## TO DO:
In this exercise, each record below is to be written out again exactly.
RECORD SET START
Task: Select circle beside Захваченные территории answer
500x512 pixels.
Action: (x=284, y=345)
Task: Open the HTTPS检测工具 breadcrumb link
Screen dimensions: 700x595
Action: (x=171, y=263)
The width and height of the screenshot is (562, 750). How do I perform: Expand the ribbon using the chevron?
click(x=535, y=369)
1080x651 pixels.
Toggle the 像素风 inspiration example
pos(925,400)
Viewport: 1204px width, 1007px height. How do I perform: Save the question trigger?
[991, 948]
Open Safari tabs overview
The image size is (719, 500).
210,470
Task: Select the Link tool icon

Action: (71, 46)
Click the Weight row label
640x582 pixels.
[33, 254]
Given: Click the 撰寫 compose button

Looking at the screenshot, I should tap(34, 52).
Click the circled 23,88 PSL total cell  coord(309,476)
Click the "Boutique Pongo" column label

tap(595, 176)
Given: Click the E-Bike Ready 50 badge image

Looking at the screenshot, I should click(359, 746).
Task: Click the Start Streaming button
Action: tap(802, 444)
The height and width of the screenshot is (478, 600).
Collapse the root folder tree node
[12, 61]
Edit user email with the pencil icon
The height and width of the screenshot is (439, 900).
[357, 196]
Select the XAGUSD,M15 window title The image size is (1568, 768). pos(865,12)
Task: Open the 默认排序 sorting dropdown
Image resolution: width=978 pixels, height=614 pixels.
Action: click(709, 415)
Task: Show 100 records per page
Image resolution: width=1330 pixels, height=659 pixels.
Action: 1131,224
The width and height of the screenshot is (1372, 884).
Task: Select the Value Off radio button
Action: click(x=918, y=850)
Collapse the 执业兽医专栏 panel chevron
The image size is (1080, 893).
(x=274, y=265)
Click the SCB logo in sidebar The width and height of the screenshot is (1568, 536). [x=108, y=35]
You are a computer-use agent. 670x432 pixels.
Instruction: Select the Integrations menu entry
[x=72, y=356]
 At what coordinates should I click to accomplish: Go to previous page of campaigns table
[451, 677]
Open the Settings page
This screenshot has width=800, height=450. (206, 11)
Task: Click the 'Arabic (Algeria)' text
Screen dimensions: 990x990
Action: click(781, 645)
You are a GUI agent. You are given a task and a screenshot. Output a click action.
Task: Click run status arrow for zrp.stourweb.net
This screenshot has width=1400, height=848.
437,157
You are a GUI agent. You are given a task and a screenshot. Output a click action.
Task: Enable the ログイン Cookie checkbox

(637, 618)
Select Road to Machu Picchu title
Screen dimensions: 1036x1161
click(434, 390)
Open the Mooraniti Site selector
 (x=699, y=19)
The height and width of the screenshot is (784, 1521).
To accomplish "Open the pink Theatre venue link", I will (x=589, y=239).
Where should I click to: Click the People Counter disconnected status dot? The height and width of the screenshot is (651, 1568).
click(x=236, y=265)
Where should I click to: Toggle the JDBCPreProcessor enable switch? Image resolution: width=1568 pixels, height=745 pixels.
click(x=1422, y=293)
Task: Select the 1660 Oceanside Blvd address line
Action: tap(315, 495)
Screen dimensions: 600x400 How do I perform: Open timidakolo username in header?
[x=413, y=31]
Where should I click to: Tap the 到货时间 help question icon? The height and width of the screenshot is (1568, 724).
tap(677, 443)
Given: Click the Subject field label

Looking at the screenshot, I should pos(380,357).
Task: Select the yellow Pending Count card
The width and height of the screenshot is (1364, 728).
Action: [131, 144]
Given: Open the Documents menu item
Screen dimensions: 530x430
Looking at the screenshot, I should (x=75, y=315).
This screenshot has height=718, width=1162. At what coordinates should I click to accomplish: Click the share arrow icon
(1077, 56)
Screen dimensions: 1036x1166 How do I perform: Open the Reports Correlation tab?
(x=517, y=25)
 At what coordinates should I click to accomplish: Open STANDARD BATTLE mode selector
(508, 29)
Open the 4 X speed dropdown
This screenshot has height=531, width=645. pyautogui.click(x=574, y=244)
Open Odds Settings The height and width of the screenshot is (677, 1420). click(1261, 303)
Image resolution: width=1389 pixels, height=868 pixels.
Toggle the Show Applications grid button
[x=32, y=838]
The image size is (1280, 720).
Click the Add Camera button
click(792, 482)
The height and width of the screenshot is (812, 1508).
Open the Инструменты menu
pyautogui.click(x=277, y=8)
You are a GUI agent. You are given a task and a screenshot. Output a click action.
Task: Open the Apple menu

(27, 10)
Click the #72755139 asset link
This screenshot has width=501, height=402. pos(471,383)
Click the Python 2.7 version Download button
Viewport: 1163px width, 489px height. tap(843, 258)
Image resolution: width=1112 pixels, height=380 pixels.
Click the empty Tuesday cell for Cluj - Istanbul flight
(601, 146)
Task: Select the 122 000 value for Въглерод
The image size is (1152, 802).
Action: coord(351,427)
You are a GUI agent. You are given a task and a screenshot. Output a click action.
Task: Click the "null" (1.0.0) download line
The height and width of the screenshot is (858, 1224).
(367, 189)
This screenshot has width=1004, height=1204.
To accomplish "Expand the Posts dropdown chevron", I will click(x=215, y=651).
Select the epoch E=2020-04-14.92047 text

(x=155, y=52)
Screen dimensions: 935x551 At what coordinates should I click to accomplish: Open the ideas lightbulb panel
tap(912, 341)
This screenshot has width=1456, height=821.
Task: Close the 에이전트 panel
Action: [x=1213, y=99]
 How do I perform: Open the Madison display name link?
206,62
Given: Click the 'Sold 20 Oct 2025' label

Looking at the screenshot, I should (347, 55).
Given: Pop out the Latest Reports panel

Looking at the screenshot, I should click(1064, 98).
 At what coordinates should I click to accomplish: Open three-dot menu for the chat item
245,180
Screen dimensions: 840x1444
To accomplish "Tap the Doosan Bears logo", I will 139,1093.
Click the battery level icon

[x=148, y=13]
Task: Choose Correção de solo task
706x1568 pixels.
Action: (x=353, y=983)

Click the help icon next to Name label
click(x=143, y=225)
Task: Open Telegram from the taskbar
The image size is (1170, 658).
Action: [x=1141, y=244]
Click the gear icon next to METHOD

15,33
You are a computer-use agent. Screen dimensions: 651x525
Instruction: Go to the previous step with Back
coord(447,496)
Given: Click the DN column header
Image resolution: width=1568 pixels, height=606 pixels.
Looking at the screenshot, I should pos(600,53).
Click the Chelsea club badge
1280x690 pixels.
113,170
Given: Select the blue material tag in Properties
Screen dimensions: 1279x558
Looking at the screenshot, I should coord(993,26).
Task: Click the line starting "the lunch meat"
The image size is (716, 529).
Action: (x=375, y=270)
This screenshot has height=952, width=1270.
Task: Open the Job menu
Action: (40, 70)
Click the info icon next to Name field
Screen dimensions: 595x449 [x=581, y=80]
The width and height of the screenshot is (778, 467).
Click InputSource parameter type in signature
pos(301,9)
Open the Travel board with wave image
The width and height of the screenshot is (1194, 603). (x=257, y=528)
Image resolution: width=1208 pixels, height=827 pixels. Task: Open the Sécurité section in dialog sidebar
RECORD SET END
## ANSWER TO THE PROBLEM:
Task: Select circle beside Захваченные территории answer
500x512 pixels.
Action: (x=284, y=345)
Task: Open the HTTPS检测工具 breadcrumb link
Screen dimensions: 700x595
Action: (x=171, y=263)
The width and height of the screenshot is (562, 750). How do I perform: Expand the ribbon using the chevron?
click(x=535, y=369)
1080x651 pixels.
Toggle the 像素风 inspiration example
pos(925,400)
Viewport: 1204px width, 1007px height. How do I perform: Save the question trigger?
[991, 948]
Open Safari tabs overview
The image size is (719, 500).
210,470
Task: Select the Link tool icon

Action: (71, 46)
Click the Weight row label
640x582 pixels.
[33, 254]
Given: Click the 撰寫 compose button

Looking at the screenshot, I should tap(34, 52).
Click the circled 23,88 PSL total cell  coord(309,476)
Click the "Boutique Pongo" column label

tap(595, 176)
Given: Click the E-Bike Ready 50 badge image

Looking at the screenshot, I should click(359, 746).
Task: Click the Start Streaming button
Action: tap(802, 444)
The height and width of the screenshot is (478, 600).
Collapse the root folder tree node
[12, 61]
Edit user email with the pencil icon
The height and width of the screenshot is (439, 900).
[357, 196]
Select the XAGUSD,M15 window title The image size is (1568, 768). pos(865,12)
Task: Open the 默认排序 sorting dropdown
Image resolution: width=978 pixels, height=614 pixels.
Action: click(709, 415)
Task: Show 100 records per page
Image resolution: width=1330 pixels, height=659 pixels.
Action: 1131,224
The width and height of the screenshot is (1372, 884).
Task: Select the Value Off radio button
Action: click(x=918, y=850)
Collapse the 执业兽医专栏 panel chevron
The image size is (1080, 893).
(x=274, y=265)
Click the SCB logo in sidebar The width and height of the screenshot is (1568, 536). [x=108, y=35]
You are a computer-use agent. 670x432 pixels.
Instruction: Select the Integrations menu entry
[x=72, y=356]
 At what coordinates should I click to accomplish: Go to previous page of campaigns table
[451, 677]
Open the Settings page
This screenshot has width=800, height=450. (206, 11)
Task: Click the 'Arabic (Algeria)' text
Screen dimensions: 990x990
Action: click(781, 645)
You are a GUI agent. You are given a task and a screenshot. Output a click action.
Task: Click run status arrow for zrp.stourweb.net
This screenshot has width=1400, height=848.
437,157
You are a GUI agent. You are given a task and a screenshot. Output a click action.
Task: Enable the ログイン Cookie checkbox

(637, 618)
Select Road to Machu Picchu title
Screen dimensions: 1036x1161
click(434, 390)
Open the Mooraniti Site selector
 (x=699, y=19)
The height and width of the screenshot is (784, 1521).
To accomplish "Open the pink Theatre venue link", I will (x=589, y=239).
Where should I click to: Click the People Counter disconnected status dot? The height and width of the screenshot is (651, 1568).
click(x=236, y=265)
Where should I click to: Toggle the JDBCPreProcessor enable switch? Image resolution: width=1568 pixels, height=745 pixels.
click(x=1422, y=293)
Task: Select the 1660 Oceanside Blvd address line
Action: tap(315, 495)
Screen dimensions: 600x400 How do I perform: Open timidakolo username in header?
[x=413, y=31]
Where should I click to: Tap the 到货时间 help question icon? The height and width of the screenshot is (1568, 724).
tap(677, 443)
Given: Click the Subject field label

Looking at the screenshot, I should pos(380,357).
Task: Select the yellow Pending Count card
The width and height of the screenshot is (1364, 728).
Action: [131, 144]
Given: Open the Documents menu item
Screen dimensions: 530x430
Looking at the screenshot, I should (x=75, y=315).
This screenshot has height=718, width=1162. At what coordinates should I click to accomplish: Click the share arrow icon
(1077, 56)
Screen dimensions: 1036x1166 How do I perform: Open the Reports Correlation tab?
(x=517, y=25)
 At what coordinates should I click to accomplish: Open STANDARD BATTLE mode selector
(508, 29)
Open the 4 X speed dropdown
This screenshot has height=531, width=645. pyautogui.click(x=574, y=244)
Open Odds Settings The height and width of the screenshot is (677, 1420). click(1261, 303)
Image resolution: width=1389 pixels, height=868 pixels.
Toggle the Show Applications grid button
[x=32, y=838]
The image size is (1280, 720).
Click the Add Camera button
click(792, 482)
The height and width of the screenshot is (812, 1508).
Open the Инструменты menu
pyautogui.click(x=277, y=8)
You are a GUI agent. You are given a task and a screenshot. Output a click action.
Task: Open the Apple menu

(27, 10)
Click the #72755139 asset link
This screenshot has width=501, height=402. pos(471,383)
Click the Python 2.7 version Download button
Viewport: 1163px width, 489px height. tap(843, 258)
Image resolution: width=1112 pixels, height=380 pixels.
Click the empty Tuesday cell for Cluj - Istanbul flight
(601, 146)
Task: Select the 122 000 value for Въглерод
The image size is (1152, 802).
Action: coord(351,427)
You are a GUI agent. You are given a task and a screenshot. Output a click action.
Task: Click the "null" (1.0.0) download line
The height and width of the screenshot is (858, 1224).
(367, 189)
This screenshot has width=1004, height=1204.
To accomplish "Expand the Posts dropdown chevron", I will click(x=215, y=651).
Select the epoch E=2020-04-14.92047 text

(x=155, y=52)
Screen dimensions: 935x551 At what coordinates should I click to accomplish: Open the ideas lightbulb panel
tap(912, 341)
This screenshot has width=1456, height=821.
Task: Close the 에이전트 panel
Action: [x=1213, y=99]
 How do I perform: Open the Madison display name link?
206,62
Given: Click the 'Sold 20 Oct 2025' label

Looking at the screenshot, I should (347, 55).
Given: Pop out the Latest Reports panel

Looking at the screenshot, I should click(1064, 98).
 At what coordinates should I click to accomplish: Open three-dot menu for the chat item
245,180
Screen dimensions: 840x1444
To accomplish "Tap the Doosan Bears logo", I will 139,1093.
Click the battery level icon

[x=148, y=13]
Task: Choose Correção de solo task
706x1568 pixels.
Action: (x=353, y=983)

Click the help icon next to Name label
click(x=143, y=225)
Task: Open Telegram from the taskbar
The image size is (1170, 658).
Action: [x=1141, y=244]
Click the gear icon next to METHOD

15,33
You are a computer-use agent. Screen dimensions: 651x525
Instruction: Go to the previous step with Back
coord(447,496)
Given: Click the DN column header
Image resolution: width=1568 pixels, height=606 pixels.
Looking at the screenshot, I should pos(600,53).
Click the Chelsea club badge
1280x690 pixels.
113,170
Given: Select the blue material tag in Properties
Screen dimensions: 1279x558
Looking at the screenshot, I should coord(993,26).
Task: Click the line starting "the lunch meat"
The image size is (716, 529).
Action: (x=375, y=270)
This screenshot has height=952, width=1270.
Task: Open the Job menu
Action: (40, 70)
Click the info icon next to Name field
Screen dimensions: 595x449 [x=581, y=80]
The width and height of the screenshot is (778, 467).
Click InputSource parameter type in signature
pos(301,9)
Open the Travel board with wave image
The width and height of the screenshot is (1194, 603). (x=257, y=528)
Image resolution: width=1208 pixels, height=827 pixels. Task: Open the Sécurité section in dialog sidebar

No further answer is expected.